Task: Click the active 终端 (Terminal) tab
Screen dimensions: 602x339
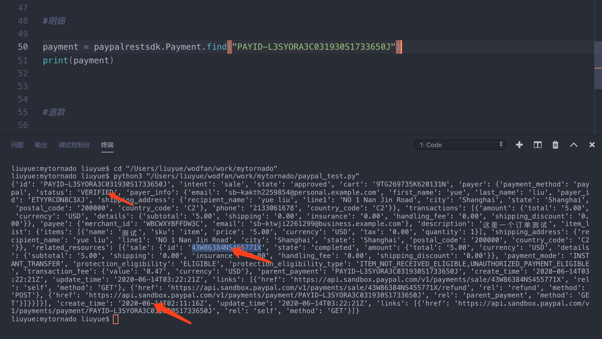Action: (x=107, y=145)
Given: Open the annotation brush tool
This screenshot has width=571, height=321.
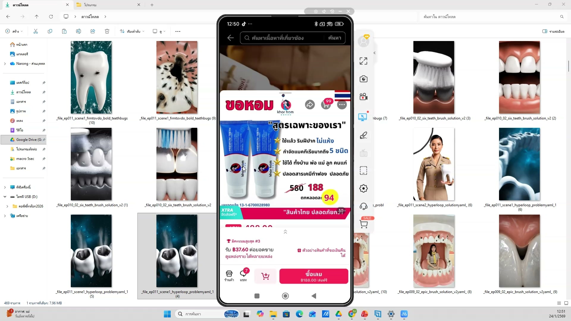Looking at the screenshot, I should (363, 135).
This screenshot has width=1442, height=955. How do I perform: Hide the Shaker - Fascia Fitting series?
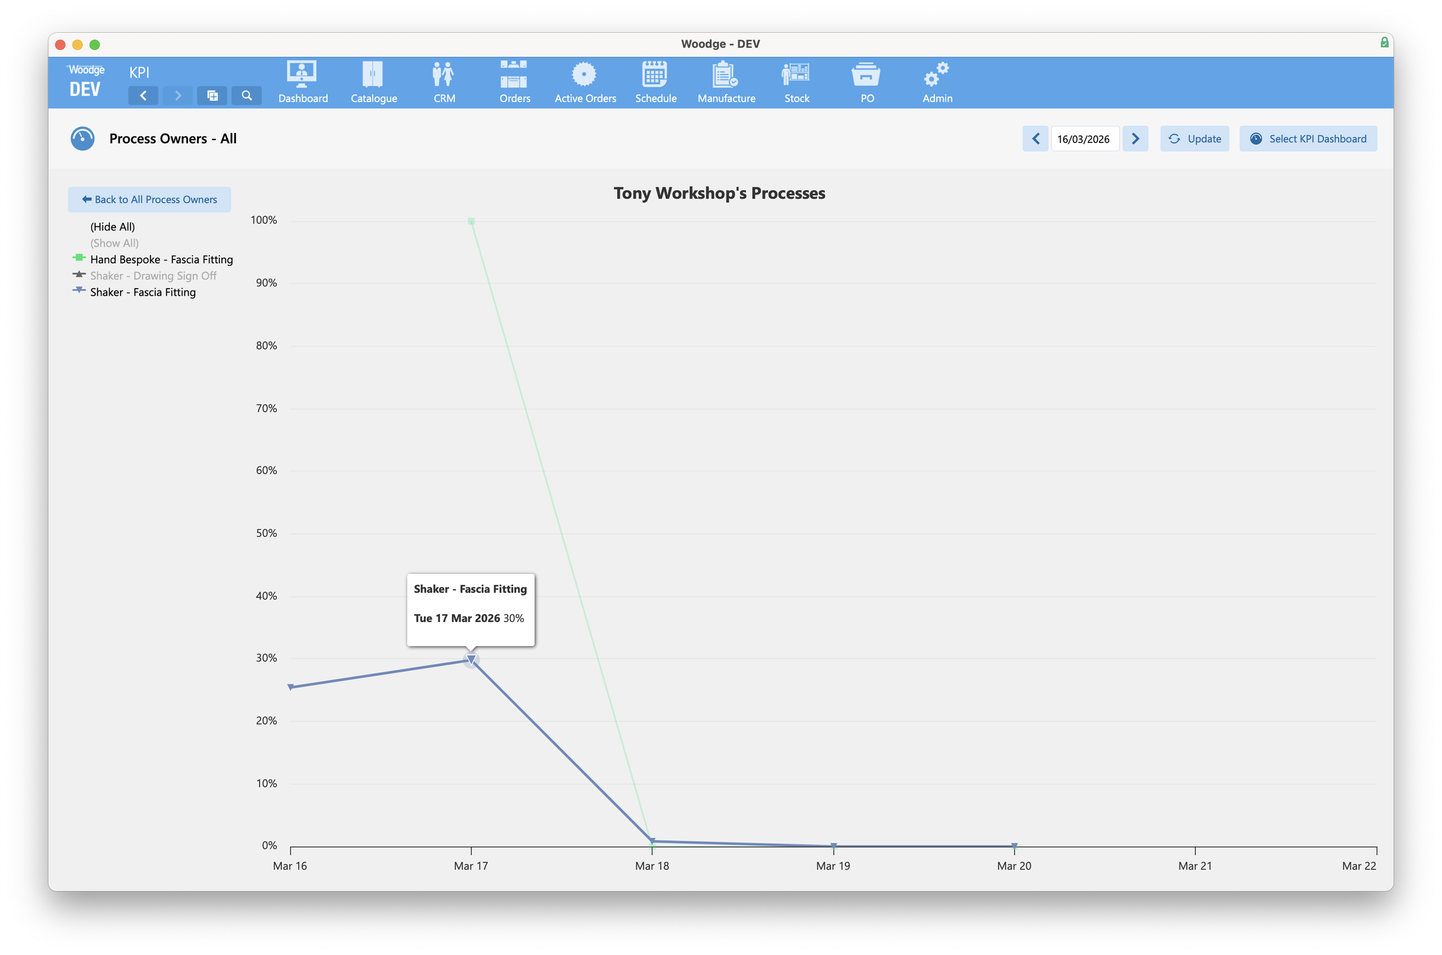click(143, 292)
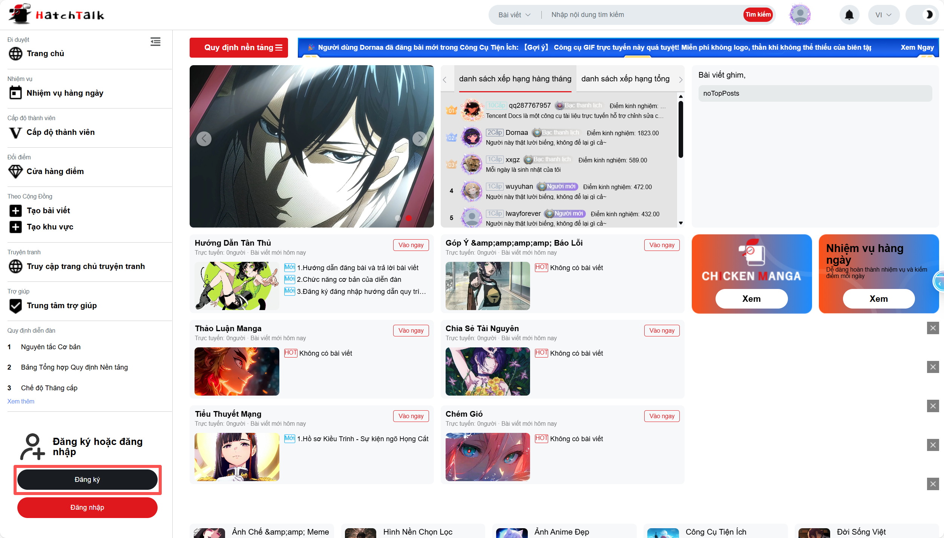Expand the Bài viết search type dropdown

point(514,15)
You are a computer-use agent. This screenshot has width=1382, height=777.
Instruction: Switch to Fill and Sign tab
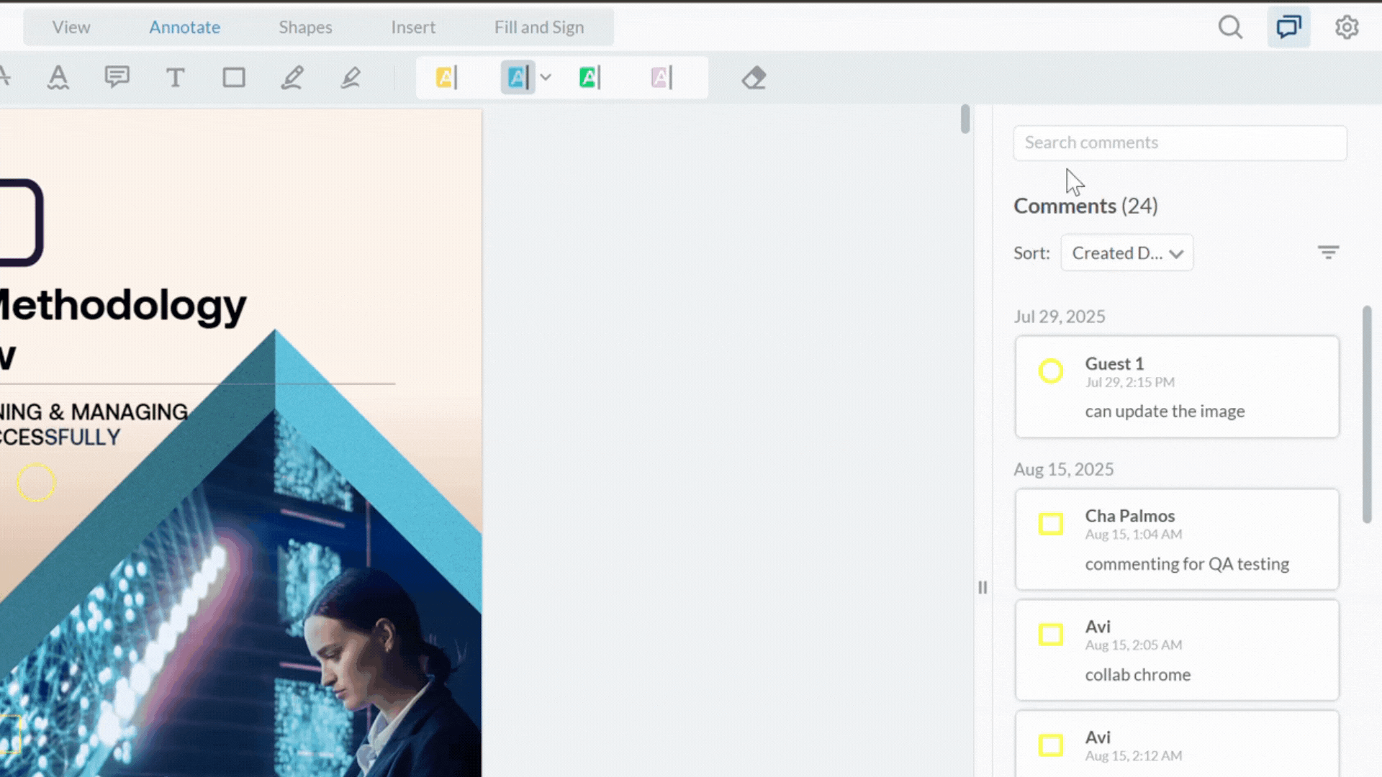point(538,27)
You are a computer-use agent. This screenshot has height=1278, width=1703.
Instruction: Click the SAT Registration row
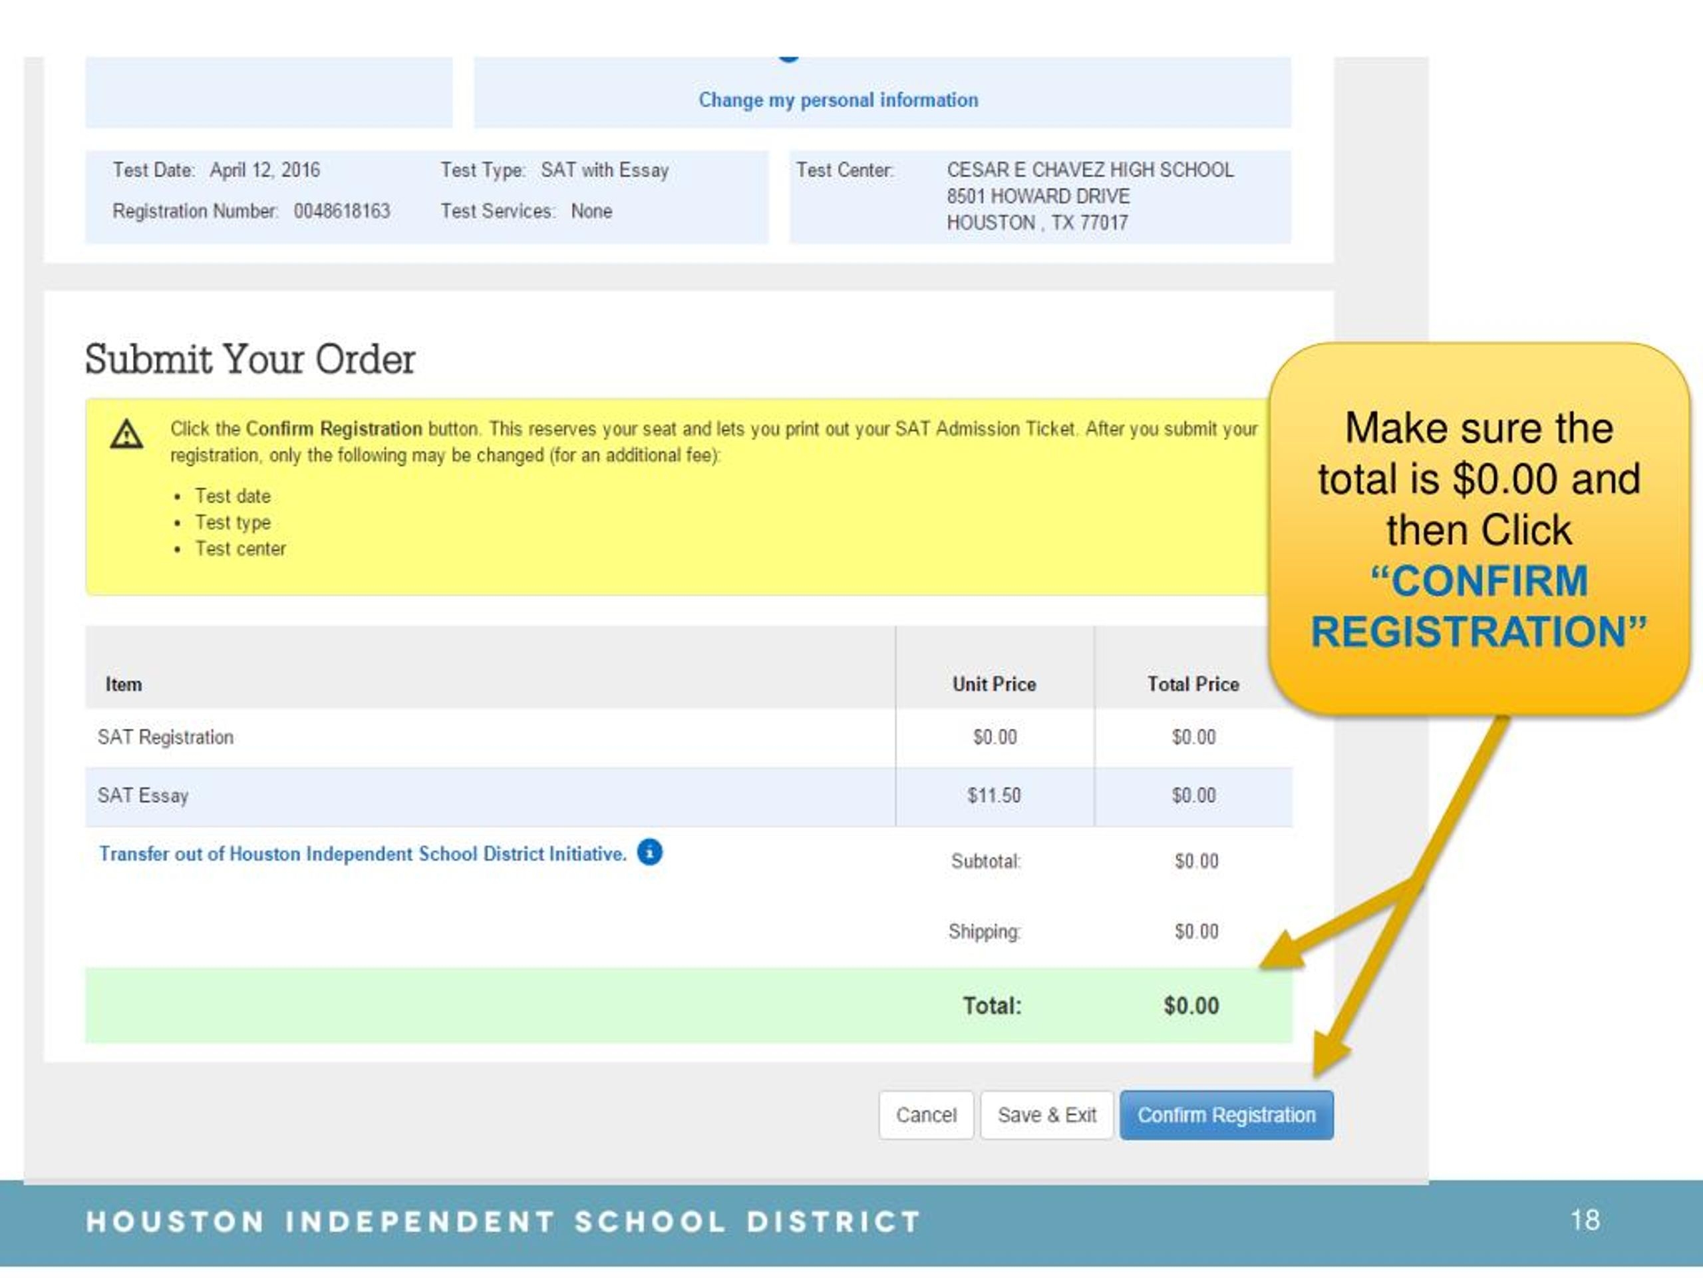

### Your task
Restate each line above exactly, keeping pictures out.

### Exercise solution
Task: Click the active 终端 (Terminal) tab
Screen dimensions: 602x339
Action: (x=107, y=145)
Given: Open the annotation brush tool
This screenshot has width=571, height=321.
Looking at the screenshot, I should (363, 135).
This screenshot has width=1442, height=955. How do I perform: Hide the Shaker - Fascia Fitting series?
click(143, 292)
Expand the Bài viết search type dropdown

point(514,15)
You are a computer-use agent. This screenshot has width=1382, height=777.
Instruction: Switch to Fill and Sign tab
point(538,27)
You are a computer-use agent. This screenshot has height=1278, width=1703.
Instruction: Click the SAT Registration row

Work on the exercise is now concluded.